((

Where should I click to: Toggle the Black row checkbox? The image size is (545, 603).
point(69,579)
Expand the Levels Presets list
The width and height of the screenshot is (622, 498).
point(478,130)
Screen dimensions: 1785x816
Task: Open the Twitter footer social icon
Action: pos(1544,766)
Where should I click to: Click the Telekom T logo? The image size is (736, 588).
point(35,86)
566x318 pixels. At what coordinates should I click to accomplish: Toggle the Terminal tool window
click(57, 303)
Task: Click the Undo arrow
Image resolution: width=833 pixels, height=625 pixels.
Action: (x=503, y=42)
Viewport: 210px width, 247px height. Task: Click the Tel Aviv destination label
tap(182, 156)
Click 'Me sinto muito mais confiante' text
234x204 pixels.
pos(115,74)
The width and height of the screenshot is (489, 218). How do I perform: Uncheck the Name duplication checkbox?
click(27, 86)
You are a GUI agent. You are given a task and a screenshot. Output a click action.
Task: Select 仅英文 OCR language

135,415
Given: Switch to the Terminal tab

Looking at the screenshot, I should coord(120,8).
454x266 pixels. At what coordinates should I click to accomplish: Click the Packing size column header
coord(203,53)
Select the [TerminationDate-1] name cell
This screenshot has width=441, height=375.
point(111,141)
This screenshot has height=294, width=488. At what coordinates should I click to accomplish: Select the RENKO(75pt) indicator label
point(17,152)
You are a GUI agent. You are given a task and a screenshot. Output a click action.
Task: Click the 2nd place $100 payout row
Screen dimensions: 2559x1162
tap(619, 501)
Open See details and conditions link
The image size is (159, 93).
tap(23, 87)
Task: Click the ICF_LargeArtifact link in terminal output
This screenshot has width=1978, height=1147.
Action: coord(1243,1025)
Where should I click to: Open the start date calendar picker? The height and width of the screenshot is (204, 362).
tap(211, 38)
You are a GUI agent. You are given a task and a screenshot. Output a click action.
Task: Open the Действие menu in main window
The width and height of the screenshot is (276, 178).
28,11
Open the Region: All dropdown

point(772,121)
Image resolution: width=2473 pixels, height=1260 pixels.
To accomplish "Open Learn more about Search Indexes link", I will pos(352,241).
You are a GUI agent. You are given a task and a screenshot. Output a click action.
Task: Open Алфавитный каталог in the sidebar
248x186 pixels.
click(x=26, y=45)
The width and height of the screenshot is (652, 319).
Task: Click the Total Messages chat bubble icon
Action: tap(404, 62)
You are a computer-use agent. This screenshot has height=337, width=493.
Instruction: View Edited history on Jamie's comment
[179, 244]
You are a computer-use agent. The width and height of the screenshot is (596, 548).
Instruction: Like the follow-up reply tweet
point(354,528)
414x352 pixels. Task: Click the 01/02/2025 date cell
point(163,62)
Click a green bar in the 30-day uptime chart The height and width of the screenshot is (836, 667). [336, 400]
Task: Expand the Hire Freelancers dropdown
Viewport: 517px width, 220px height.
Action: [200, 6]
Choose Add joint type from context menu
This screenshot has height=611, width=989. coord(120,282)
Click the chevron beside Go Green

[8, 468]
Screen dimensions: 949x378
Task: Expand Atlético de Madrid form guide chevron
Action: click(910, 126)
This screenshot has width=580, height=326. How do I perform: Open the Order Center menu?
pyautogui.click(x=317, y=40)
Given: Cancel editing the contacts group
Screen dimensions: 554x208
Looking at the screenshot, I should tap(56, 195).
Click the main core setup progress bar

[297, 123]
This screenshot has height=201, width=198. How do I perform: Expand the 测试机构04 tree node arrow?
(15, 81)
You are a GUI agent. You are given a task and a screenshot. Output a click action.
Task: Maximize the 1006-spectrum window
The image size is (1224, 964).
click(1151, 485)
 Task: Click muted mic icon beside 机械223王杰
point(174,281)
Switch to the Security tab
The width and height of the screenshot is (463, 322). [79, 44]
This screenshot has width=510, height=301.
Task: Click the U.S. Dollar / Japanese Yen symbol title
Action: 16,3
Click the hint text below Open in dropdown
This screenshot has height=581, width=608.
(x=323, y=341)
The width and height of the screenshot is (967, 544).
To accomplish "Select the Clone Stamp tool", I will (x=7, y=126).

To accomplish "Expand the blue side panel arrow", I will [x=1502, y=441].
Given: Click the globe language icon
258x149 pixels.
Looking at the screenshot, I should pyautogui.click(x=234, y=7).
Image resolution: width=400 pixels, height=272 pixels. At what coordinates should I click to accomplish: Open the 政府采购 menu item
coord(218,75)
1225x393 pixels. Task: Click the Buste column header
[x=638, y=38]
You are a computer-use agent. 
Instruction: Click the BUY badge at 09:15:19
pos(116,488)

))

* Task objective:
Format every line of the items above as a Markdown table with the columns Row and Line. Number the rows in order and omit blank lines.

* Solution to this task:
| Row | Line |
|---|---|
| 1 | Where should I click to: Toggle the Black row checkbox? The image size is (545, 603). |
| 2 | point(69,579) |
| 3 | Expand the Levels Presets list |
| 4 | The width and height of the screenshot is (622, 498). |
| 5 | point(478,130) |
| 6 | Screen dimensions: 1785x816 |
| 7 | Task: Open the Twitter footer social icon |
| 8 | Action: pos(1544,766) |
| 9 | Where should I click to: Click the Telekom T logo? The image size is (736, 588). |
| 10 | point(35,86) |
| 11 | 566x318 pixels. At what coordinates should I click to accomplish: Toggle the Terminal tool window |
| 12 | click(57, 303) |
| 13 | Task: Click the Undo arrow |
| 14 | Image resolution: width=833 pixels, height=625 pixels. |
| 15 | Action: (x=503, y=42) |
| 16 | Viewport: 210px width, 247px height. Task: Click the Tel Aviv destination label |
| 17 | tap(182, 156) |
| 18 | Click 'Me sinto muito mais confiante' text |
| 19 | 234x204 pixels. |
| 20 | pos(115,74) |
| 21 | The width and height of the screenshot is (489, 218). How do I perform: Uncheck the Name duplication checkbox? |
| 22 | click(27, 86) |
| 23 | You are a GUI agent. You are given a task and a screenshot. Output a click action. |
| 24 | Task: Select 仅英文 OCR language |
| 25 | 135,415 |
| 26 | Given: Switch to the Terminal tab |
| 27 | Looking at the screenshot, I should coord(120,8). |
| 28 | 454x266 pixels. At what coordinates should I click to accomplish: Click the Packing size column header |
| 29 | coord(203,53) |
| 30 | Select the [TerminationDate-1] name cell |
| 31 | This screenshot has width=441, height=375. |
| 32 | point(111,141) |
| 33 | This screenshot has height=294, width=488. At what coordinates should I click to accomplish: Select the RENKO(75pt) indicator label |
| 34 | point(17,152) |
| 35 | You are a GUI agent. You are given a task and a screenshot. Output a click action. |
| 36 | Task: Click the 2nd place $100 payout row |
| 37 | Screen dimensions: 2559x1162 |
| 38 | tap(619, 501) |
| 39 | Open See details and conditions link |
| 40 | The image size is (159, 93). |
| 41 | tap(23, 87) |
| 42 | Task: Click the ICF_LargeArtifact link in terminal output |
| 43 | This screenshot has width=1978, height=1147. |
| 44 | Action: coord(1243,1025) |
| 45 | Where should I click to: Open the start date calendar picker? The height and width of the screenshot is (204, 362). |
| 46 | tap(211, 38) |
| 47 | You are a GUI agent. You are given a task and a screenshot. Output a click action. |
| 48 | Task: Open the Действие menu in main window |
| 49 | The width and height of the screenshot is (276, 178). |
| 50 | 28,11 |
| 51 | Open the Region: All dropdown |
| 52 | point(772,121) |
| 53 | Image resolution: width=2473 pixels, height=1260 pixels. |
| 54 | To accomplish "Open Learn more about Search Indexes link", I will pos(352,241). |
| 55 | You are a GUI agent. You are given a task and a screenshot. Output a click action. |
| 56 | Task: Open Алфавитный каталог in the sidebar |
| 57 | 248x186 pixels. |
| 58 | click(x=26, y=45) |
| 59 | The width and height of the screenshot is (652, 319). |
| 60 | Task: Click the Total Messages chat bubble icon |
| 61 | Action: tap(404, 62) |
| 62 | You are a computer-use agent. This screenshot has height=337, width=493. |
| 63 | Instruction: View Edited history on Jamie's comment |
| 64 | [179, 244] |
| 65 | You are a computer-use agent. The width and height of the screenshot is (596, 548). |
| 66 | Instruction: Like the follow-up reply tweet |
| 67 | point(354,528) |
| 68 | 414x352 pixels. Task: Click the 01/02/2025 date cell |
| 69 | point(163,62) |
| 70 | Click a green bar in the 30-day uptime chart The height and width of the screenshot is (836, 667). [336, 400] |
| 71 | Task: Expand the Hire Freelancers dropdown |
| 72 | Viewport: 517px width, 220px height. |
| 73 | Action: [200, 6] |
| 74 | Choose Add joint type from context menu |
| 75 | This screenshot has height=611, width=989. coord(120,282) |
| 76 | Click the chevron beside Go Green |
| 77 | [8, 468] |
| 78 | Screen dimensions: 949x378 |
| 79 | Task: Expand Atlético de Madrid form guide chevron |
| 80 | Action: click(910, 126) |
| 81 | This screenshot has width=580, height=326. How do I perform: Open the Order Center menu? |
| 82 | pyautogui.click(x=317, y=40) |
| 83 | Given: Cancel editing the contacts group |
| 84 | Screen dimensions: 554x208 |
| 85 | Looking at the screenshot, I should tap(56, 195). |
| 86 | Click the main core setup progress bar |
| 87 | [297, 123] |
| 88 | This screenshot has height=201, width=198. How do I perform: Expand the 测试机构04 tree node arrow? |
| 89 | (15, 81) |
| 90 | You are a GUI agent. You are given a task and a screenshot. Output a click action. |
| 91 | Task: Maximize the 1006-spectrum window |
| 92 | The image size is (1224, 964). |
| 93 | click(1151, 485) |
| 94 |  Task: Click muted mic icon beside 机械223王杰 |
| 95 | point(174,281) |
| 96 | Switch to the Security tab |
| 97 | The width and height of the screenshot is (463, 322). [79, 44] |
| 98 | This screenshot has width=510, height=301. |
| 99 | Task: Click the U.S. Dollar / Japanese Yen symbol title |
| 100 | Action: 16,3 |
| 101 | Click the hint text below Open in dropdown |
| 102 | This screenshot has height=581, width=608. |
| 103 | (x=323, y=341) |
| 104 | The width and height of the screenshot is (967, 544). |
| 105 | To accomplish "Select the Clone Stamp tool", I will (x=7, y=126). |
| 106 | To accomplish "Expand the blue side panel arrow", I will [x=1502, y=441]. |
| 107 | Given: Click the globe language icon |
| 108 | 258x149 pixels. |
| 109 | Looking at the screenshot, I should pyautogui.click(x=234, y=7). |
| 110 | Image resolution: width=400 pixels, height=272 pixels. At what coordinates should I click to accomplish: Open the 政府采购 menu item |
| 111 | coord(218,75) |
| 112 | 1225x393 pixels. Task: Click the Buste column header |
| 113 | [x=638, y=38] |
| 114 | You are a computer-use agent.  |
| 115 | Instruction: Click the BUY badge at 09:15:19 |
| 116 | pos(116,488) |